Computer use for data entry automation
Quick answer
Use the
OpenAI API with the computer-use-2024-10-22 beta feature to automate data entry tasks by instructing the AI to interact with computer interfaces. This enables programmatic control for tasks like form filling and data extraction using Python code.PREREQUISITES
Python 3.8+OpenAI API key with access to computer use betapip install openai>=1.0
Setup
Install the openai Python package and set your OpenAI API key as an environment variable. Ensure you have access to the computer-use-2024-10-22 beta feature enabled on your account.
pip install openai output
Collecting openai Downloading openai-1.x.x-py3-none-any.whl Installing collected packages: openai Successfully installed openai-1.x.x
Step by step
This example demonstrates automating a simple data entry task by instructing the AI to fill a form on your computer using the computer-use-2024-10-22 tool. The AI receives a prompt and returns actions to perform.
import os
from openai import OpenAI
client = OpenAI(api_key=os.environ["OPENAI_API_KEY"])

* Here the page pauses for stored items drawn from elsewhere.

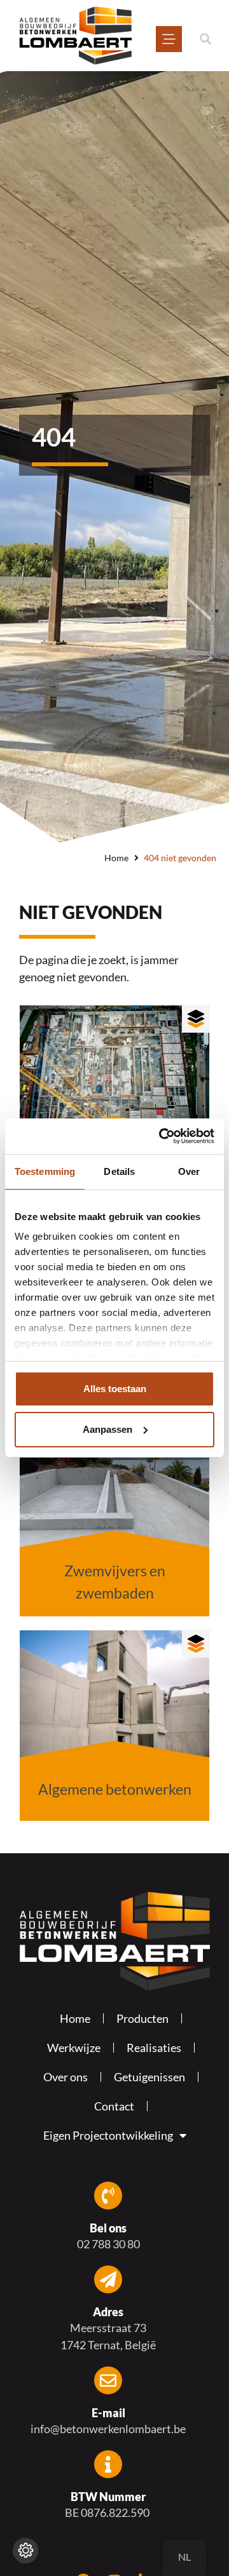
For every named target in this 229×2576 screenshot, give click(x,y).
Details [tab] (119, 1171)
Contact (114, 2106)
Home (116, 857)
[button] (205, 39)
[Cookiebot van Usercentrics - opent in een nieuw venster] (161, 1136)
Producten (142, 2018)
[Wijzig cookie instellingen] (25, 2550)
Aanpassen (107, 1429)
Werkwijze (74, 2048)
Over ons (65, 2077)
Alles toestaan (114, 1388)
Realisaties (154, 2048)
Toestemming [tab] (45, 1171)
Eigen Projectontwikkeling (108, 2135)
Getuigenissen (149, 2077)
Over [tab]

response = client.chat.completions.create(
model="claude-3-5-haiku-20241022",
betas=["computer-use-2024-10-22"],
tools=[{
"type": "computer_20241022",
"name": "computer",
"display_width_px": 1024,
"display_height_px": 768
}],
messages=[
{"role": "user", "content": "Automate entering the following data into the spreadsheet: Name: John Doe, Age: 30, Email: john@example.com"}
]
)
print("AI response:", response.choices[0].message.content) output
AI response: [The AI returns a sequence of computer actions to enter the data into the spreadsheet application]
Common variations
You can use asynchronous calls with the OpenAI SDK or switch to different models like gpt-4o-mini if you want text-only automation. For streaming responses, set stream=True in the request. Adjust display_width_px and display_height_px to match your screen resolution.
import asyncio
import os
from openai import OpenAI
async def main():
client = OpenAI(api_key=os.environ["OPENAI_API_KEY"])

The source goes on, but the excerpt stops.